Breakdown

Slug Mate

Android roommate matching app for UCSC · Team build, backend lead

Slug Mate Android housing app

Overview

SlugMate is an Android roommate-matching app for UCSC students, built in a software engineering class as a team project. It helps students find compatible roommates through profiles, filters, swipes, and mutual matches.

Problem

Students often struggle to find compatible housing and roommates. There isn't a structured way to compare habits, preferences, or living situations, so most people end up scrolling Facebook groups and hoping for the best.

My Role

I worked mainly on the backend. This was my first real experience building software on a team: practicing Scrum, owning assigned backend tickets, working through pull requests, and learning how to build inside a shared codebase. I also served as Scrum Master during one sprint.

Backend / Systems Work

Set up Firebase Authentication for account creation, login, verified email flow, and session handling. Added UCSC email validation so accounts were tied to school emails.

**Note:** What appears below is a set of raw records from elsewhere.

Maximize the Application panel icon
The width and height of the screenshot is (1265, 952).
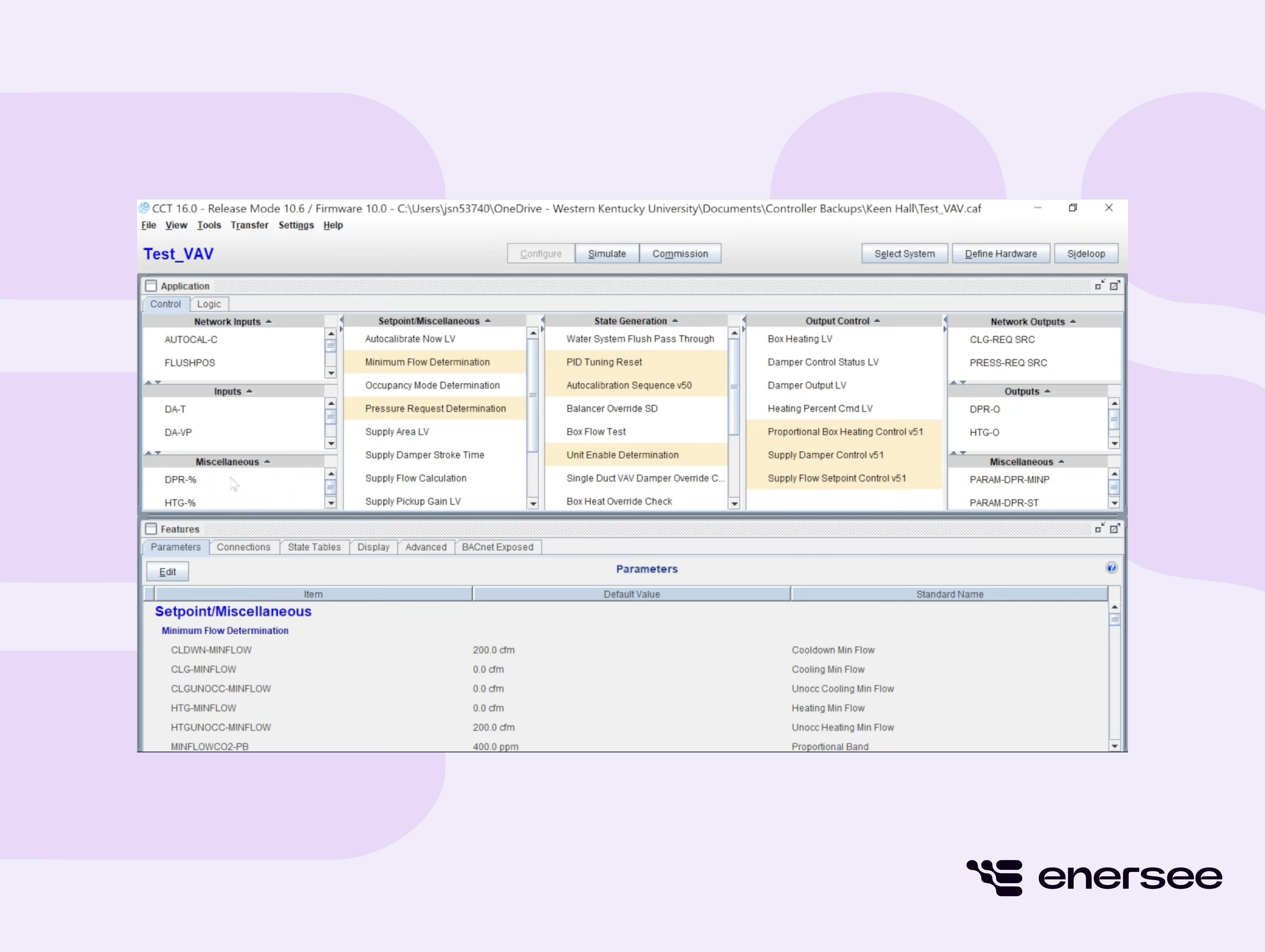1115,285
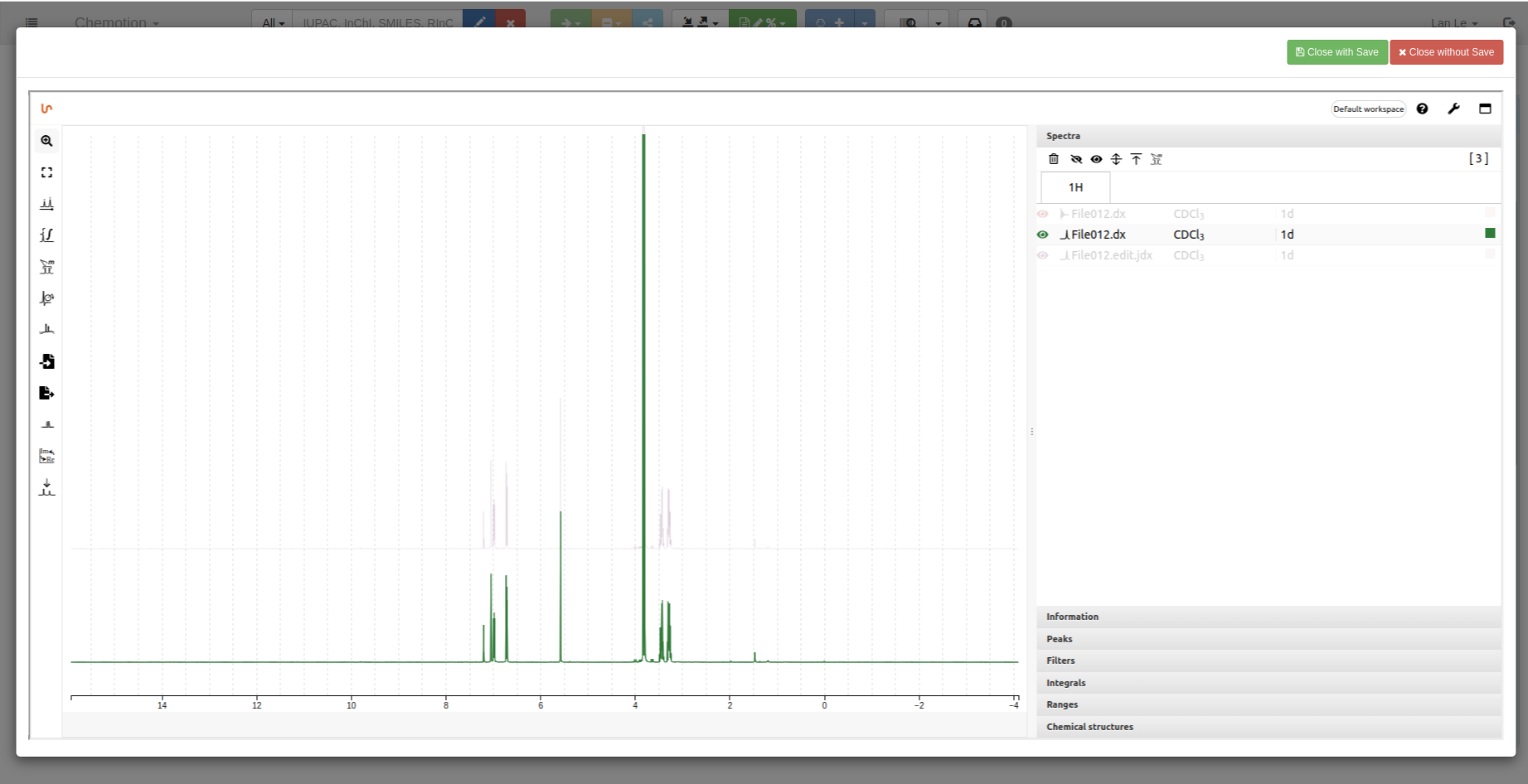
Task: Show all spectra using eye icon
Action: pyautogui.click(x=1096, y=159)

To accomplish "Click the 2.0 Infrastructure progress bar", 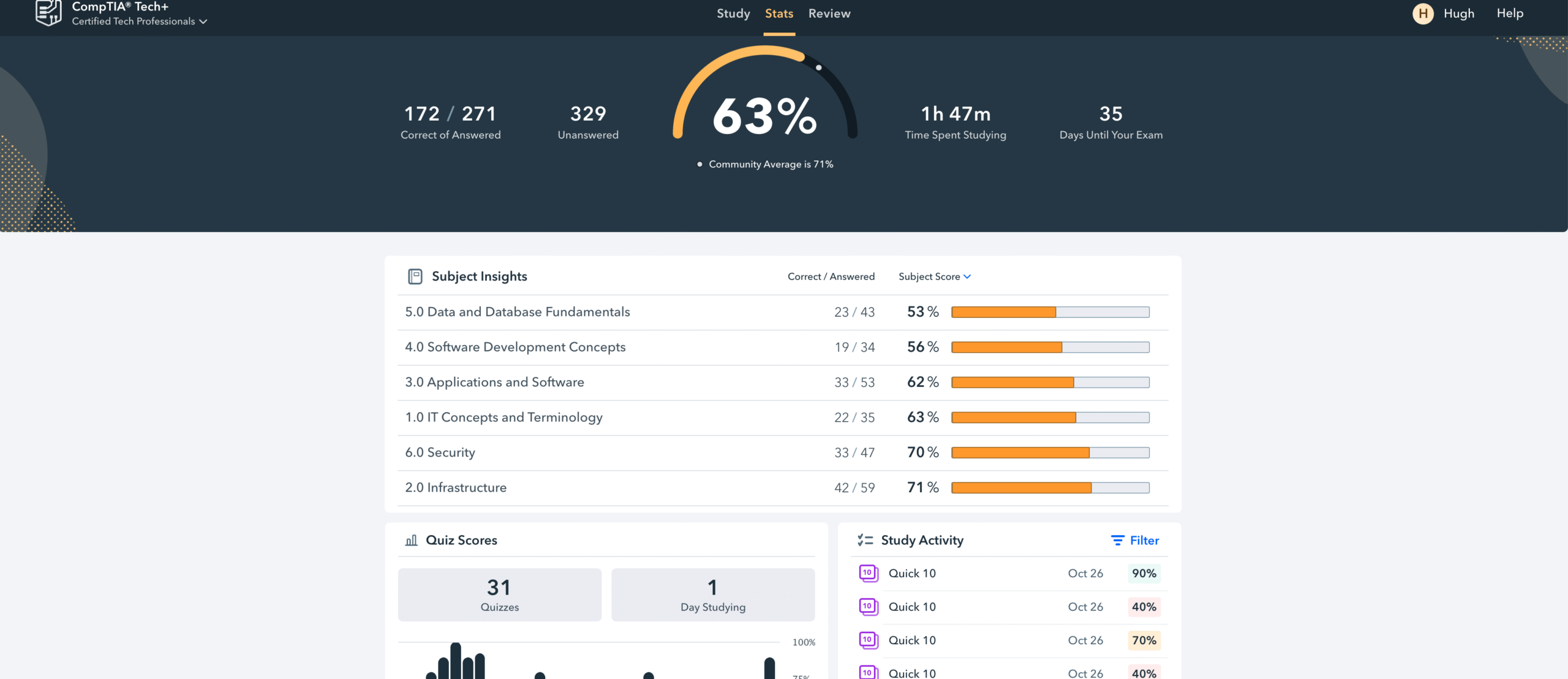I will [x=1050, y=488].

Built Firestore-backed user profile data covering profile fields, housing preferences, and active-search status. Implemented profile picture upload and storage with Cloudinary, then saved image URLs and thumbnails back to Firestore. Also worked on the messaging and conversation-history logic for matched users, including cursor-style pagination.

Product Logic

Built swipe validation so users couldn't swipe on themselves, blank users, or duplicate targets. Stored swipe and seen-profile records in Firestore and handled likes, mutual match detection, and active match records. Added filtering so students who were no longer actively searching wouldn't show up in browse results, and helped connect the backend logic into the roommate matching flow.

Team Process

A class team project run with Scrum. Sprint planning, task ownership, code reviews, and standups were part of the weekly rhythm. A lot of the learning came from coordinating backend work with frontend teammates and figuring out how to keep a shared codebase healthy across a quarter.

Outcome

A completed Android MVP for the course. More importantly, it gave me my first real team software experience and a hands-on foundation in Firebase, Cloudinary, backend feature ownership, and Scrum.